The FBI may face a new hurdle in their eager attempt to get around Apple's encryption technology and unlock the iPhone of one of the San Bernardino terrorists, and that would be Apple's core team of mobile OS engineers. According to some employees inside the company who spoke to the New York Times, there is already talk of who on the engineering staff would likely be conscripted to do the work on behalf of the government, pending a decision in federal court, and those key engineers are already saying they'll simply quit in defiance. And if you think that's a bluff, consider that engineers working at the highest levels of mobile security would be in high demand all over Silicon Valley. As one venture capitalist and former Apple engineer, Jean-Louis Gassée, tells the Times, "It's an independent culture and a rebellious one [at Apple]. If the government tries to compel testimony or action from these engineers, good luck with that."
A federal judge has already ordered Apple to build a new special OS for the government, now being dubbed "GovtOS" within the company, that will allow them to unlock and retrieve data from the phone belonging to deceased mass shooter Syed Rizwan Farook, who along with wife Tashfeen Malik killed 14 people and injured 21 others in San Bernardino in December. Apple is appealing that decision, and has said in a statement that "Such conscription is fundamentally offensive to Apple’s core principles and would pose a severe threat to the autonomy of Apple and its engineers."
As Macworld explains, what the government specifically wants is a version of the OS to work specifically with Farook's locked iPhone 5C. "With iOS 8 and higher, unsuccessfully guessing the phone’s password too many times automatically erases the phone’s data, so the FBI wants Apple to load a separate version that allows unlimited brute force password attempts."
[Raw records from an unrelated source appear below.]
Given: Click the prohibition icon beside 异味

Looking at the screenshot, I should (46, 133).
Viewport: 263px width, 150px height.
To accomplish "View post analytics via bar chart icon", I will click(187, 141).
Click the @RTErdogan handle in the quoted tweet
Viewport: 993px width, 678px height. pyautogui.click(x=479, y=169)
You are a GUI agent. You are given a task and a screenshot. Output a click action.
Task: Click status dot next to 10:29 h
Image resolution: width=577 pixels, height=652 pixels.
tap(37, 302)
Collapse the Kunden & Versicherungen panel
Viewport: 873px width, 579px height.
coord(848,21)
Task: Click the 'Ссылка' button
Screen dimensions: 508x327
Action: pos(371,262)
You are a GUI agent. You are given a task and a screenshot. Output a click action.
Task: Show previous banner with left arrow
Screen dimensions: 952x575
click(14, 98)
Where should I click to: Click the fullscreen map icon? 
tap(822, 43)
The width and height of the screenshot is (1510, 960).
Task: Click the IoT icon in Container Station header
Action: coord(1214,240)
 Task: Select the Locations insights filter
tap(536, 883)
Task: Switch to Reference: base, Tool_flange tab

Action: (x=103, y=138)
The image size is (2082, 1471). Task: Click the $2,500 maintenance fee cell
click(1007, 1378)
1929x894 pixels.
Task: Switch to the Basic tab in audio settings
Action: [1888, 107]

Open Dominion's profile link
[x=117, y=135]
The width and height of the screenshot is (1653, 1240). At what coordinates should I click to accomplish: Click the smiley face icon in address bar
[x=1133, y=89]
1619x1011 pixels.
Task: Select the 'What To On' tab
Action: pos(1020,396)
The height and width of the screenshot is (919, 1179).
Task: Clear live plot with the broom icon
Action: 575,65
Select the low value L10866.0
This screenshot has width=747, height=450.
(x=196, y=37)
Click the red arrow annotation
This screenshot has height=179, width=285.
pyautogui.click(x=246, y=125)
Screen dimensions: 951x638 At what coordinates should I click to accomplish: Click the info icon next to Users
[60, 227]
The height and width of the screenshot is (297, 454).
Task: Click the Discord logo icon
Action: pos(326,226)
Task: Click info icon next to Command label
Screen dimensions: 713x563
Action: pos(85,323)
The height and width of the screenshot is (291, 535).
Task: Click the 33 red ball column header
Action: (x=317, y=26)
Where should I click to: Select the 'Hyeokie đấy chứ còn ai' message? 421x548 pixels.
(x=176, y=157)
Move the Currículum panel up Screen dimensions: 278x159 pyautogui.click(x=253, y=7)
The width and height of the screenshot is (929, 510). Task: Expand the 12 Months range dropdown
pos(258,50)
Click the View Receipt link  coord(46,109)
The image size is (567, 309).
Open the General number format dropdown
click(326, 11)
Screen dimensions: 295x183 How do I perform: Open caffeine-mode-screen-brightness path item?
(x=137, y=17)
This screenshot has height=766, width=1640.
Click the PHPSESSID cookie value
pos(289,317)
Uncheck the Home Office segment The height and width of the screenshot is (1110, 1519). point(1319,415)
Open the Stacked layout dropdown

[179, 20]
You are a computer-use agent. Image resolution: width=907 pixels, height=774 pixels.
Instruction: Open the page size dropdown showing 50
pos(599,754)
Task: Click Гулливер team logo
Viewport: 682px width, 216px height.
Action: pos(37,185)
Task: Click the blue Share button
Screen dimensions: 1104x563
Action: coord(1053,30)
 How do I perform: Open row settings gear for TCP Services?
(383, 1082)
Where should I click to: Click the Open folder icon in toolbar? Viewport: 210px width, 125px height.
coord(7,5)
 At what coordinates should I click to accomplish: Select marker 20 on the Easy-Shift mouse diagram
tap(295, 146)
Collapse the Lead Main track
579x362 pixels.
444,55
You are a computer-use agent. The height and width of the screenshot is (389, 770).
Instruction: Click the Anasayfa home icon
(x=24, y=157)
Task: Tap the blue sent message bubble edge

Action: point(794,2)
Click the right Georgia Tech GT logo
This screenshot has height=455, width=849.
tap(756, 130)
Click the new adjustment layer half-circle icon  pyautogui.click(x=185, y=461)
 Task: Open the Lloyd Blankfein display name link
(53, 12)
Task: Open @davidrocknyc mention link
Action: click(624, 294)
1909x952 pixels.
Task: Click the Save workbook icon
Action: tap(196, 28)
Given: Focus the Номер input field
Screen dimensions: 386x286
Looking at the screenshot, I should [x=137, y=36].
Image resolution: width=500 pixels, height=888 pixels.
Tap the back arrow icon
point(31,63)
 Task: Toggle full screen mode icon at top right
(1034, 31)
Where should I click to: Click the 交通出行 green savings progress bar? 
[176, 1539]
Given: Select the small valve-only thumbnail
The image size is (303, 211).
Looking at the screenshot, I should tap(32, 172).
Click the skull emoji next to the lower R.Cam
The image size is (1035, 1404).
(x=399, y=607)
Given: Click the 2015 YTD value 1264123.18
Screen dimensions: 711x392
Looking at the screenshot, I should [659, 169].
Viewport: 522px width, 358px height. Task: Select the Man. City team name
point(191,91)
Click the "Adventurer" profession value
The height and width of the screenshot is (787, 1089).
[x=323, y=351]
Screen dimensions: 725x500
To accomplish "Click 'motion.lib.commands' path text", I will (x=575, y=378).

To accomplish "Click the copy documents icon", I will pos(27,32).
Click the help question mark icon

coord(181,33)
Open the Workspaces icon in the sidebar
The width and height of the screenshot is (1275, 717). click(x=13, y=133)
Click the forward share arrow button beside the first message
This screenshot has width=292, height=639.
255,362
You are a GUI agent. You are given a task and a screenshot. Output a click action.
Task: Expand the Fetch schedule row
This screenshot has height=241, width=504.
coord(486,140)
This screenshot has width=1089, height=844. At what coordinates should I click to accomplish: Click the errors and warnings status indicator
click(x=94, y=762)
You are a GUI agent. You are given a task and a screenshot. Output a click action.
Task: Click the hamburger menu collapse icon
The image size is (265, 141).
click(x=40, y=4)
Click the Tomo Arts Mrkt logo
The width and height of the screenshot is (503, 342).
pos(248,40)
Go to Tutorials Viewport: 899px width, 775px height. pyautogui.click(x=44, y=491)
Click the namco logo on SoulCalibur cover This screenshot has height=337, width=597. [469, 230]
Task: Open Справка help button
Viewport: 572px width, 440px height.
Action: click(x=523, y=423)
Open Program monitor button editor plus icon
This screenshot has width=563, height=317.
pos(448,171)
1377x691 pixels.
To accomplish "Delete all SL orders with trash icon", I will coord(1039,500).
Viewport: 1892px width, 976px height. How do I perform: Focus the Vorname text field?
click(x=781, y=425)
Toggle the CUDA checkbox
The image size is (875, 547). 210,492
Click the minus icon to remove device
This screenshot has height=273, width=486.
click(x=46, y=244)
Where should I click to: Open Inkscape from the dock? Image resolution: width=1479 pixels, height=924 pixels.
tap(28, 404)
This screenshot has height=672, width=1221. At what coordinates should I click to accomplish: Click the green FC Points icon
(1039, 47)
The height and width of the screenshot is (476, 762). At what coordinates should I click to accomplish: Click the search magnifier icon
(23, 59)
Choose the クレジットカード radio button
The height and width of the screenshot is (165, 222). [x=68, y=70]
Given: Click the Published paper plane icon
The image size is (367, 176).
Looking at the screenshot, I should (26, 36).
Key engineers could also just take sick leave or leaves of absence rather than quit, but in the event that Apple's software engineers all decide to resign in protest, it could actually result in Apple successfully getting off the hook for what the government wants, should they have already exhausted their legal options. Says one former federal prosecutor to the Times, "If and this is a big if every engineer at Apple who could write the code quit and, also a big if, Apple could demonstrate that this happened to the court’s satisfaction, then Apple could not comply and would not have to. It would be like asking my lawn guy to write the code."
The entire engineer community has been up-in-arms about this case, and it has brought out the liberal and libertarian voices in Silicon Valley en masse. As Macworld says, "To date, not a single security or cryptography expert has taken the Department of Justice’s side [in this case]."
Also, just yesterday, Harvard Law professor Susan Crawford and former special assistant to President Obama Susan Crawford wrote a post on Backchannel noting that the Communications Assistance for Law Enforcement Act (CALEA), passed in 1994, specifically says that the government can not "require any specific design of equipment, facilities, services, features or system configurations” from any phone manufacturer.
And, for the law wonks out there, she talks about the legal jiujitsu the feds are attempting, in re: CALEA.
The FBI has been terrific at reading statutes including CALEA in ways that require the rest of us to do headstands to understand what the agency is up to. Their claim about CALEA in their latest brief in the Apple case is a shining example of just this kind of breathless, vertiginous, Alice-in-Wonderland assertion: CALEA, they say, limited only law enforcement’s authority to directly require companies to redesign devices and software. But once law enforcement is authorized by a court to do a search given a search warrant, in other words then (under the All Writs Act) an FBI official can ask the court to do what law enforcement is prohibited from doing directly under section 1002 of CALEA.
A federal judge in a separate drug case has already nullified that argument in a decision from last month.
We all await the appellate decision in the iPhone case, and a potential weigh-in, or pass, from the eight-person Supreme Court.